Caminhamos para a morte de onde viemos… ontem escreveram-me isto num e-mail, e as palavras voltaram-me ao ver devagarinho na internet a morte azulada de New Orleans.
Eu sei que as coisas serão refeitas. As paredes podem ser pintadas, as janelas envidraçadas, as ruas limpas como se nada tivesse acontecido. Mas se olharem com atenção verão que nada vai voltar a ser o que era. As coisas estão submersas e o que faz dos homens humanos começa a afundar-se também. "It's hard to believe this is New Orleans", diz alguém. Ao retirar doentes de um hospital, alguém disparou contra os carros médicos. "Fats Domino reported missing". Há crianças a gritar. Caminhamos sim, e o mapa que nos deram não está completo.
As árvores e as cidades não deviam morrer, isso devia ser deixado para os velhos e os pássaros, almas frágeis. É difícil acreditar, sim. É difícil acreditar que talvez não sejamos salvos. Acreditar que aquele ali podia ser eu. Que às vezes até morrem as coisas mortas.
Descansa em paz no céu das cidades puras, minha irmã New Orleans. Os homens farão uma cidade semelhante a ti, e uma placa há-de contar a tua história.
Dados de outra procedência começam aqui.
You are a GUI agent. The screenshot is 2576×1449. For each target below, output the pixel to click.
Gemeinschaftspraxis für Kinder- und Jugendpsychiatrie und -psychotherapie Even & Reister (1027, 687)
E na noite que se aproxima pede aos teus fantasmas que chorem baixinho. Não vão os homens acordar.
5 Comments:
os fantasmas têm sempre o cuidado de chorar baixinho! por isso tarda o acordar os homens!
que se faça silêncio para que se ouça o gemido, para que se entranhe cá dentro a morte, para que se perceba a vida!
Quando a água escoar, ouviremos de novo o jazz e os blues, por essas ruas e casas reconstruidas semelhantes mas nunca iguais.
New Orleans é uma cidade "condenada" por nome a nunca ser velha, curioso não é? []
Para quando o acordar, para quando o olhar a Terra, nosso lar, com olhos e ouvidos de entender o grito?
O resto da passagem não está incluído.